Ihr Großvater mütterlicherseits war Lord Byron. Sie war der einzige Nachkomme des Dichters und wurde überwiegend von ihrer Großmutter Annabella Milbanke aufgezogen (siehe dazu Galeriebeitrag Die Familien Milbanke und Melbourne) und hatte den größten Teil ihrer Jugend in Europa verbracht.
Anne sprach fließend französisch, deutsch, italienisch und spanisch, sie hatte Zeichnung beim obersten englischen Maler und Kritikerfürsten John Ruskin studiert und übte täglich fünf Stunden auf der Violine, vermutlich auf einer der beiden Stradivaris, die ihr gehörten. Woran man sieht, daß sie künstlerisch vielfältig begabt und sehr reich war.

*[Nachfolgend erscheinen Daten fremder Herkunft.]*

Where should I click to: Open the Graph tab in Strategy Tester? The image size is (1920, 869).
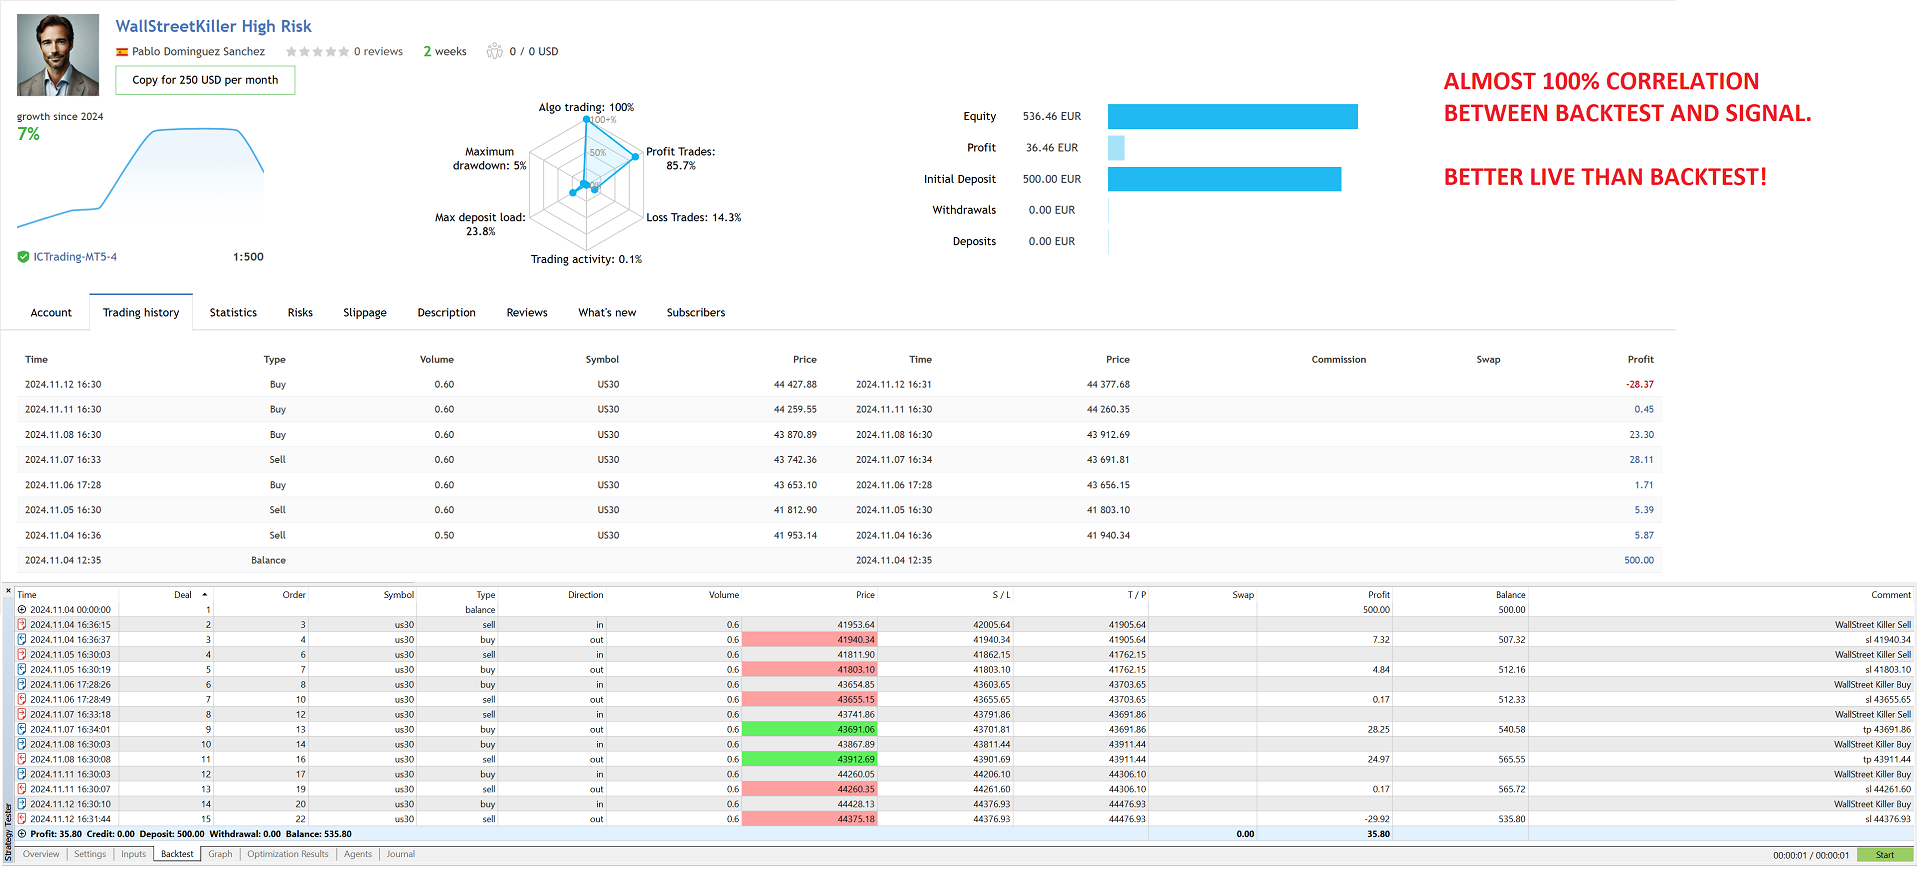[220, 854]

Was neben der exzellenten Abstammung zwei weitere Gründe für die Anziehungskraft auf Wilfried Blunt nennt: der junge Adlige hatte nämlich einerseits poetische Ambitionen, andererseits war sein Einkommen als zweiter Sohn auf 700 Pfund pro Jahr geschrumpft, während sie über satte 3000 verfügte. Wenn das kein Argument ist!
Bei der Familiengeschichte verwundert es nicht, daß die beiden dringend Nachwuchs wünschten, am liebsten natürlich einen Sohn, um die Blutlinien fortzuführen. Das stellte sich als sehr schwierig heraus.
Bereits zwei Monate nach der Hochzeit erlitt Lady Anne ihre erste Fehlgeburt, der noch viele weitere folgen sollten. 1870 wurde der ersehnte Sohn geboren, der jedoch bereits vier Tage später starb. 1872 wurden Zwillinge geboren, beides Mädchen, von denen eines sofort starb, das andere ein paar Tage später. Man kann sich vorstellen, welche Wirkung diese Tragödien auf die Eltern hatten.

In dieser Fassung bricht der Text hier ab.